AUC0–∞: area under the plasma concentration–time curve from zero hour to infinity.

Conclusions

The selective LC–MS/MS method for the simultaneous determination of asenapine and valproic acid in human plasma has been successfully developed and validated.

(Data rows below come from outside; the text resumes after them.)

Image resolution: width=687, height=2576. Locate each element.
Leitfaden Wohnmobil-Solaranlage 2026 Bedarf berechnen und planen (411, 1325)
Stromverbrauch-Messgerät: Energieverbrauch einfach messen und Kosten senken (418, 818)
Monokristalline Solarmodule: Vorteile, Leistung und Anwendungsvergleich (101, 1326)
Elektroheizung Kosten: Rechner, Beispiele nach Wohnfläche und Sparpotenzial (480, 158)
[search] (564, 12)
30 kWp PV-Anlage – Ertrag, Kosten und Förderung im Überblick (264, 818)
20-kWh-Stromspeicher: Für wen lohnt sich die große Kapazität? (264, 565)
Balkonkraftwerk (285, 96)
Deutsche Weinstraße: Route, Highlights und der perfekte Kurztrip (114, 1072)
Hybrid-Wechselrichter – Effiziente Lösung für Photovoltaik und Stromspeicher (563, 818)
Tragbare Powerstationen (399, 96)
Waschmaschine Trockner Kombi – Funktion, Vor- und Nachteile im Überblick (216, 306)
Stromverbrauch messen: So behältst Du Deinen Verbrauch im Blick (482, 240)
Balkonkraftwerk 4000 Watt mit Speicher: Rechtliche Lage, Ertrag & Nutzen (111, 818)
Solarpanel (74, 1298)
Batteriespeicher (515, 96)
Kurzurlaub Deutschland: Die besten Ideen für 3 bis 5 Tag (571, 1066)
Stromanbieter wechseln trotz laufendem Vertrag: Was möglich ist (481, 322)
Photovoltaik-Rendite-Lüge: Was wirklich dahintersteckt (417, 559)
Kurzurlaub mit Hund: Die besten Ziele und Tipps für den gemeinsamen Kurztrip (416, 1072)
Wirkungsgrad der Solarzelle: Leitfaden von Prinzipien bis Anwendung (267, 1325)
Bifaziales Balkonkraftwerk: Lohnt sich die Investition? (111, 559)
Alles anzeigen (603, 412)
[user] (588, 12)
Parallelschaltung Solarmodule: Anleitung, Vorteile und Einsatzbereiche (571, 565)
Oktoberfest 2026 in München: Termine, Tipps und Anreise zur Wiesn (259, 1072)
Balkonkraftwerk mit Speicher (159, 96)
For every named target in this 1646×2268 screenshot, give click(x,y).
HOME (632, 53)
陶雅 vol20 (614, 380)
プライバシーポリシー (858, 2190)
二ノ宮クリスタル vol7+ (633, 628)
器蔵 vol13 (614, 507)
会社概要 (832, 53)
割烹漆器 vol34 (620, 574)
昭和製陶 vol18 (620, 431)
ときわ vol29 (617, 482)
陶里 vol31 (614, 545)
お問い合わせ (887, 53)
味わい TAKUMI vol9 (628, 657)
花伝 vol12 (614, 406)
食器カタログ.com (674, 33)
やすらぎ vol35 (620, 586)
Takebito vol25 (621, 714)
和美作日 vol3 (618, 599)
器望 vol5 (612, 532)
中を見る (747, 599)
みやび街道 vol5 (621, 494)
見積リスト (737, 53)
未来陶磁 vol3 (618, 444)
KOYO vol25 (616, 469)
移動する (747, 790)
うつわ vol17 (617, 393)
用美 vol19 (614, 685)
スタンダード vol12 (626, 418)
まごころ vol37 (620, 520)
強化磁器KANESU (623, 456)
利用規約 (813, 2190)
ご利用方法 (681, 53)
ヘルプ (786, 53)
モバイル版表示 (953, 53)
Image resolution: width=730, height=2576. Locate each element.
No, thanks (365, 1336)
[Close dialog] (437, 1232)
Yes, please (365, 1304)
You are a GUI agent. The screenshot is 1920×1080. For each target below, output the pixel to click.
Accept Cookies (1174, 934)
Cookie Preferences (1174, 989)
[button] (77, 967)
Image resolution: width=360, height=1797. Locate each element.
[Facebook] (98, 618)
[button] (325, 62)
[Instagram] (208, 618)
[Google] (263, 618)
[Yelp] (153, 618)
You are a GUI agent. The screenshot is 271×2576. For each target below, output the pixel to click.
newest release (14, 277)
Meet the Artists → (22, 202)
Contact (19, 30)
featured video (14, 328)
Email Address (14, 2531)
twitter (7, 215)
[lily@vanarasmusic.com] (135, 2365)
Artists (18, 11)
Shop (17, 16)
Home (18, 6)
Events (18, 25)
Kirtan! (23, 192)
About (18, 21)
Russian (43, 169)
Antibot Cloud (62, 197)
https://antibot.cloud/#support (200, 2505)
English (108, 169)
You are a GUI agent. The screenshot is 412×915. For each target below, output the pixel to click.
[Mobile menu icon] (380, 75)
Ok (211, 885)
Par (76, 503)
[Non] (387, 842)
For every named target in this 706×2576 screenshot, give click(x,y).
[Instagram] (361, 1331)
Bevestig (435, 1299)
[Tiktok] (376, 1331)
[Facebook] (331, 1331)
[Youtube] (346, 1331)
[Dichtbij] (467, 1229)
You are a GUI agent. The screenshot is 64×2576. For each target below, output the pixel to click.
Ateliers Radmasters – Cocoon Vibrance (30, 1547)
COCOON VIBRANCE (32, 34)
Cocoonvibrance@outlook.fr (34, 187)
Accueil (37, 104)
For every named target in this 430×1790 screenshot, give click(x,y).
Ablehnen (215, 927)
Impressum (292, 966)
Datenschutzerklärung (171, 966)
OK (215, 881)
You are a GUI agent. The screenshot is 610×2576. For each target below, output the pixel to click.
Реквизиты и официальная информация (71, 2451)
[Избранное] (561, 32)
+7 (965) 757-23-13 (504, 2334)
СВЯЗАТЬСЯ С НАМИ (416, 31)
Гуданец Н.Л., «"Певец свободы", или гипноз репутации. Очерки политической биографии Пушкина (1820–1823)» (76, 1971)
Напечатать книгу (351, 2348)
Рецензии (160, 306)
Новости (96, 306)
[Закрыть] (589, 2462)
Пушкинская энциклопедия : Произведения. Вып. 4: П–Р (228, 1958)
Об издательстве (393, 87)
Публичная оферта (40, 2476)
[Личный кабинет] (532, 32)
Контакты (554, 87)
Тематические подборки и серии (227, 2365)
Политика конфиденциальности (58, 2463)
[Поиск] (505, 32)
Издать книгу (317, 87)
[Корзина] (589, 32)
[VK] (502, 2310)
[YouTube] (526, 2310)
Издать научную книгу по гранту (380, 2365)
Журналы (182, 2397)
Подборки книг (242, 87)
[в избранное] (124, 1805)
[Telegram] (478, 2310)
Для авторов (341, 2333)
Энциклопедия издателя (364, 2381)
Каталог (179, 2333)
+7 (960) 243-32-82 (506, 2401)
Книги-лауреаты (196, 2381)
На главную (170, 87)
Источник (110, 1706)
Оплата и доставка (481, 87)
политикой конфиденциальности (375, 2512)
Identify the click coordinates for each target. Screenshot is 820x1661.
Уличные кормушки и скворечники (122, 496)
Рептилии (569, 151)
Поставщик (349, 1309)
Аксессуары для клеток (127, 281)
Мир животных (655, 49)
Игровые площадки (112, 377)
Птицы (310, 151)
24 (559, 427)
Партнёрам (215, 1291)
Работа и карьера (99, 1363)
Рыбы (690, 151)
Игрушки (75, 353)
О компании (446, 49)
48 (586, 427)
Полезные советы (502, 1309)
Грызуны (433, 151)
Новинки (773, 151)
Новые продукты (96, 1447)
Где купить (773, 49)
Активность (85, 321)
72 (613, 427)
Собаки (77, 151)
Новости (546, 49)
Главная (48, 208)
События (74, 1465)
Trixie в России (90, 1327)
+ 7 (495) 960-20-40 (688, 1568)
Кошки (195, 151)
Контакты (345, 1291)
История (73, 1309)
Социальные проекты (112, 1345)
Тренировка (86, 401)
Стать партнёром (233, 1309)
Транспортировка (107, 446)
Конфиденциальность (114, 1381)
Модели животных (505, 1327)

A simple and inexpensive liquid–liquid extraction procedure and an isocratic chromatography condition using a reversed-phase column provided an assay well suited for real-time analyses. The method is adhered to the regulatory requirements for selectivity, sensitivity, linearity, precision, accuracy, recovery, carryover, matrix effect and stability using a small sample volume 300 μL. Because of the relative short chromatographic run time (2.5 min) and straightforward sample pre-treatment procedure, the method is easy to follow and can be adopted for clinical drug monitoring.